Graphene for sale has currently become a prevalent topic, at least for people interested in the nanomaterials market. Graphene has unique characteristics facilitating its utilisation as a thermal and electrical conductor. Moreover, it is believed to be the strongest material ever to be produced and experimented on. On the other hand, researchers are still unsure how it will behave in the mid-/long-term perspectives. Thus, it causes a little bit of uncertainty regarding the material’s longevity and what to expect from its use in the long-term horizon.
In the current graphene market, China is the leading producer and supplier for the worldwide market, owning up to 70% of the producing companies. The rest of the market is divided between India, Brazil, North Korea, Canada and other countries. By the year 2020, graphene demand is expected to increase by approximately 50%. Demand from high tech applications is projected to be dramatic, although the global market with graphite-related products represents $ 12 billion. The graphene market is still small and driven by research-related demands. By 2018, graphene-based products are predicted to bring in over $100 million in revenues. Graphene-based products have a broad range of applications, including radio-frequency identification (RFID), packaging, sensors and super capacitors – just to mention a few of them. Click here for a list of graphene producers and suppliers.
The earliest graphene products
Companies such as Vorbeck Materials or Haydale have started with the development of graphene-based inks that would combine low costs and high conduct for printed electronics and other applications. However, since the very beginning, many different companies have also been interested in various aspects of the market such as the Graphene platelets (GNP) development that can be dispersed into solvents to create compounds similar to ink. It is not surprising that such trends create a quite confusing environment for the graphene market.

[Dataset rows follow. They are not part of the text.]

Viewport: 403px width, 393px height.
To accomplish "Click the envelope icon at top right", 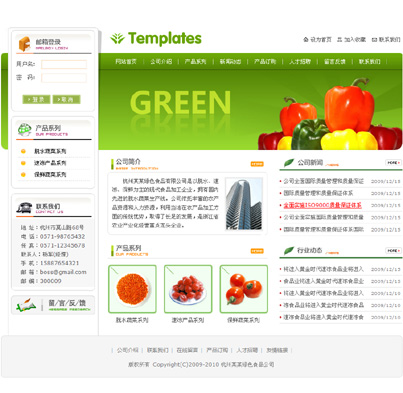I will [374, 40].
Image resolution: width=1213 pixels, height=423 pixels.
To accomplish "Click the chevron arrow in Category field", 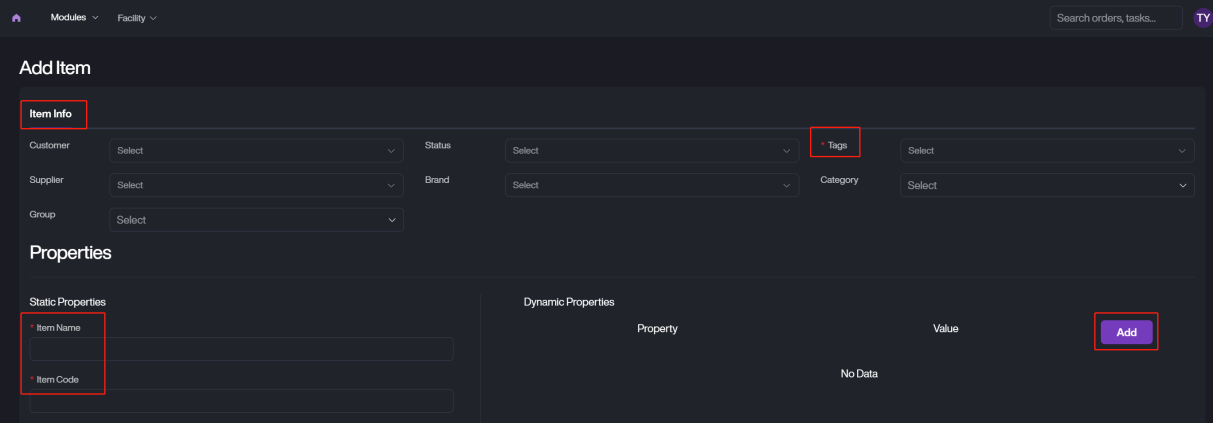I will pyautogui.click(x=1183, y=185).
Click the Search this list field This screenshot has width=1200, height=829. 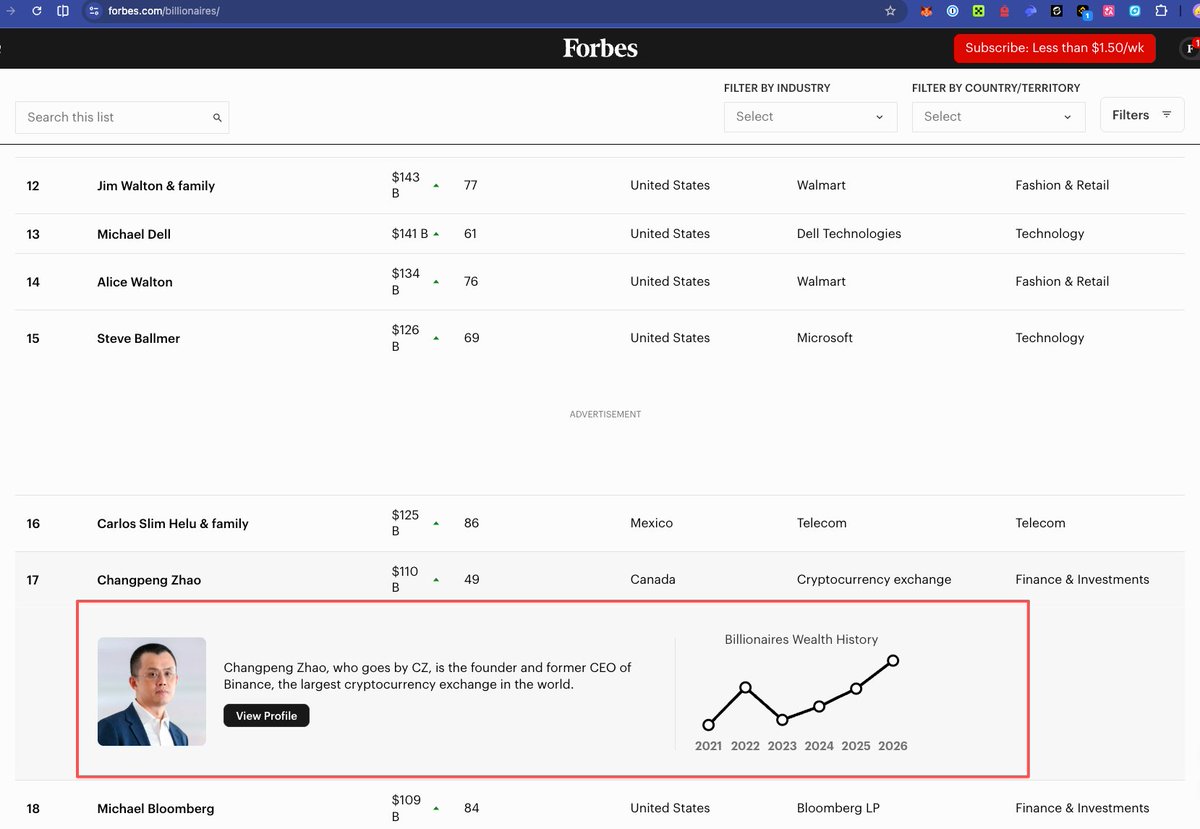point(115,118)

Graphene for sale – Understanding the market
Universities are currently providing the largest investments in the current graphene research and our knowledge about the material properties and its operation under different circumstances. Private companies that are interested in the development of patents for their products provide only a small part. The rest of the market is divided among the following fields and possible applications: research seeking the replacement of indium tin oxide (ITO) as a transparent conducting material in electronics, high strength/ low weight composites, functional links, super capacitors for batteries, replacement of old sensor technologies and development of new ones and so on.
Graphene applications – Materials
Graphene may revolutionise the medical industry with graphene-based sensors for single molecule detection and bio devices. Furthermore, various ways how to use the graphene as an enhanced drug delivery technique are also being studied. Such applications can be broadly used not only for diagnostics but also in our fight against cancer.
Graphene applications – Electronics
Touch screens will probably be one of the first graphene industrial applications. Given the flexibility of the graphene and its high electrical conductivity, this material allows the producers to replace the old fashioned materials like ITO and surpass them in everyday life applications. Also, utilisation of graphene in super capacitors as the Li-Ion batteries will form a new type of batteries that have improved charging speed as well as a ten times greater battery power (storage).
Companies, as well as academic research institutions, have been working intensively in the development of new technologies to improve the speed of transistors in electronics. While traditional silicon-based transistors already revolutionised electronics, the use of a two-dimensional layer of graphene with the thickness of an atom could increase the speed of computers up to 1000 times. It is enabled by the fact that when graphene is exposed to a magnetic field, we can regulate its electrical resistance; and, therefore, reduce it to a new level that will allow extremely fast electric conductivity.